Comment by KK7NIL
20 days ago
We're talking past each other because we're using different definitions.
If you actually read the article you'll see that the type of arrays and functions they're talking about are not necessarily the types you'll find in your typical programming language (with some exceptions, as others noted) but more in the area of pure math.
The insights one can gain from this pure math definition are still very much useful for real world programming tough (e.g. memoization), you just have to be careful about the slightly different definitions/implementations.
> If you actually read the article
Needless.
> The insights one can gain from this pure math definition are still very much useful for real world programming tough (e.g. memoization), you just have to be careful about the slightly different definitions/implementations.
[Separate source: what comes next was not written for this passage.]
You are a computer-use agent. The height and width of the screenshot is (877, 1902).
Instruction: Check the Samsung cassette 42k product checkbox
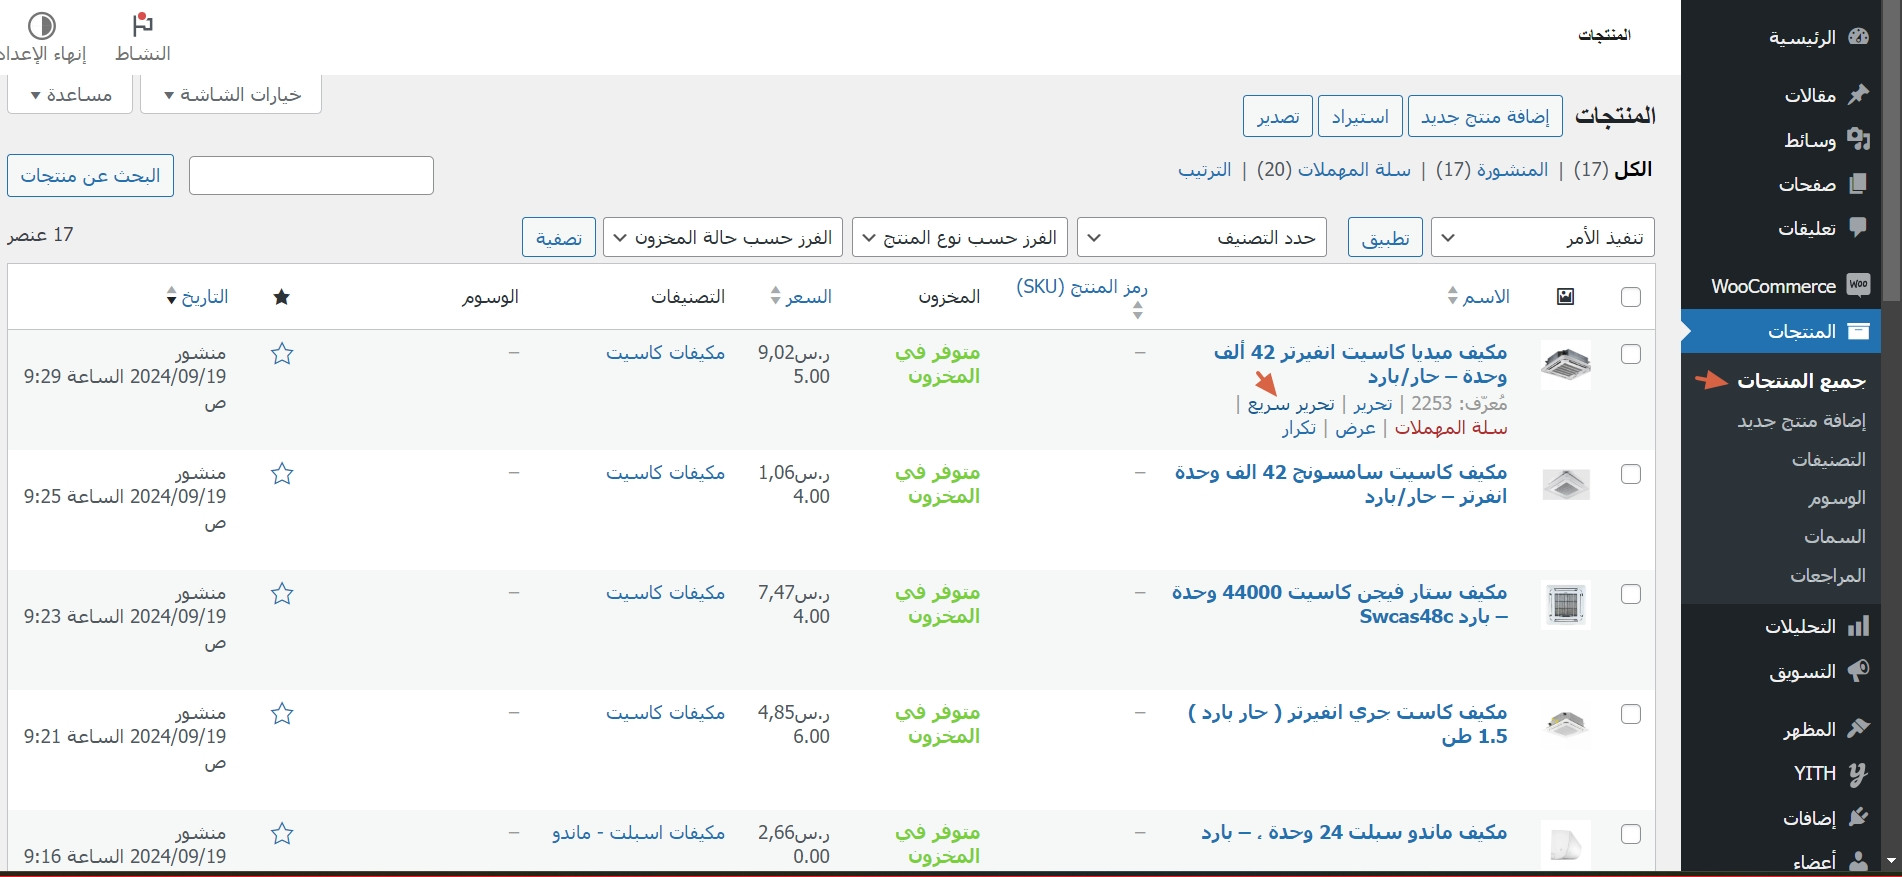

I agree completely here. But I think that undermines some of the earlier claims. The math definition only serves as inspiration, we're not using the math definition when we memoize. And the important part you need for that inspiration is a lot narrower than full equivalence.
> And the important part you need for that inspiration is a lot narrower than full equivalence.
The blogpost is discussing exactly what you gain (and lose) when arrays and functions fit this strict definition, allowing a unification of the syntax and possible compiler optimizations. I think the point they're making is exactly that having only a loose equivalence between arrays and functions might be a programming status quo that could be holding us back from a higher level abstraction.
> I think the point they're making is exactly that having only a loose equivalence between arrays and functions might be a programming status quo that could be holding us back from a higher level abstraction.
Maybe. I'll sit here ready for those insightful uses of stricter connections.
But the memoization example is very loose, and memoization is what I was replying to.